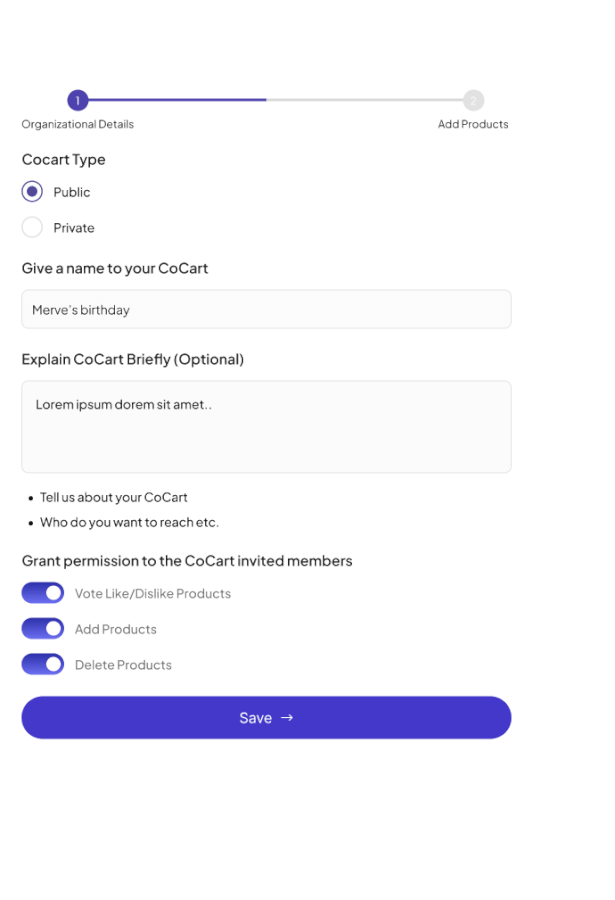615x900 pixels.
Task: Click the "Vote Like/Dislike Products" label
Action: [152, 594]
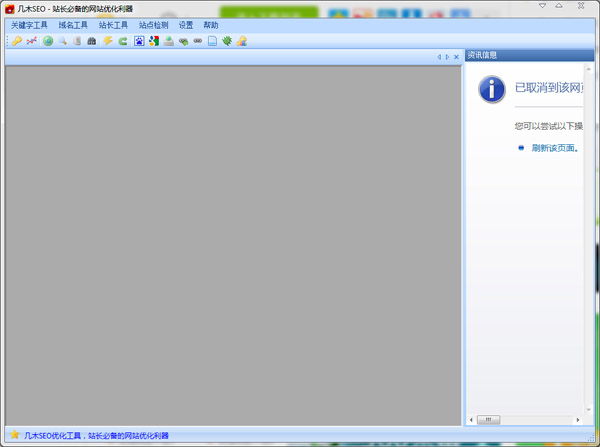
Task: Click the magnifying glass toolbar icon
Action: pos(63,41)
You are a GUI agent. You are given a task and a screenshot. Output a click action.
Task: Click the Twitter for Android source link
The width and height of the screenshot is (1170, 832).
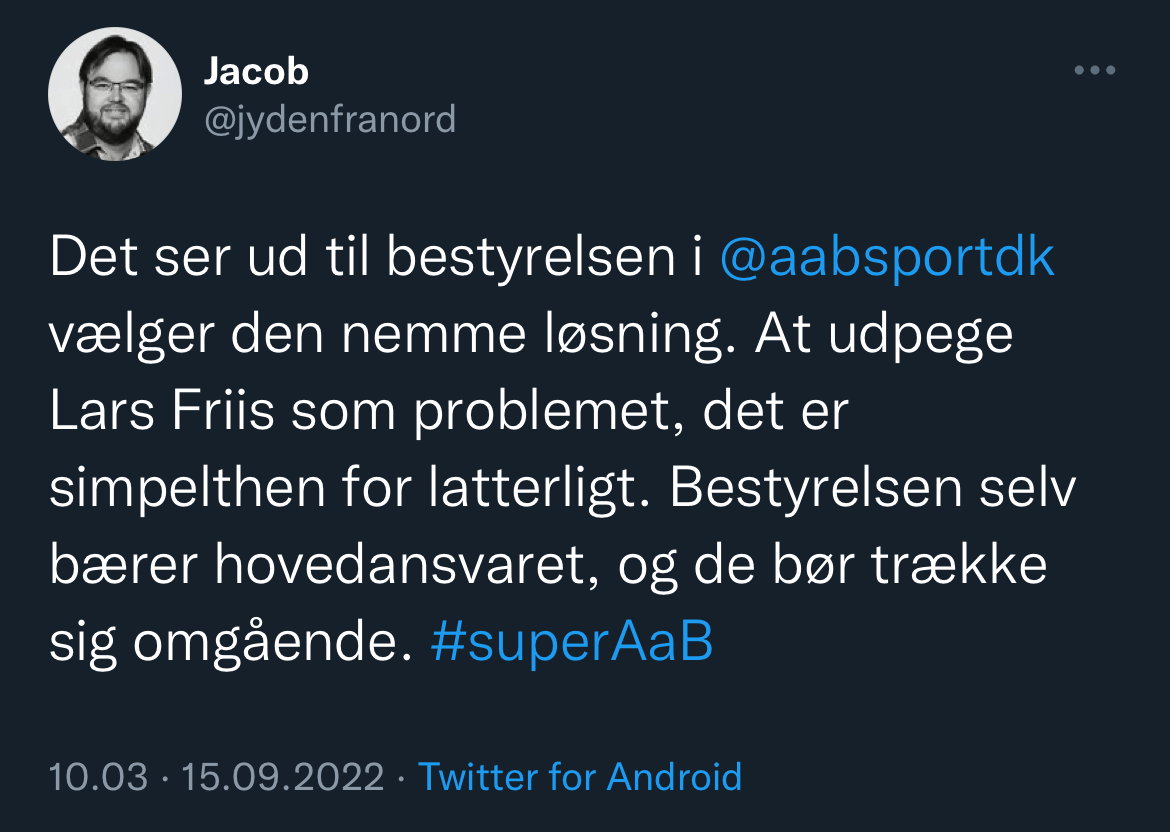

### TASK GOAL
Whenever a line of the entries contains the string "screenshot", copy that line.

### EXERCISE RESPONSE
You are a GUI agent. You are given a task and a screenshot. Output a click action.
The width and height of the screenshot is (1170, 832).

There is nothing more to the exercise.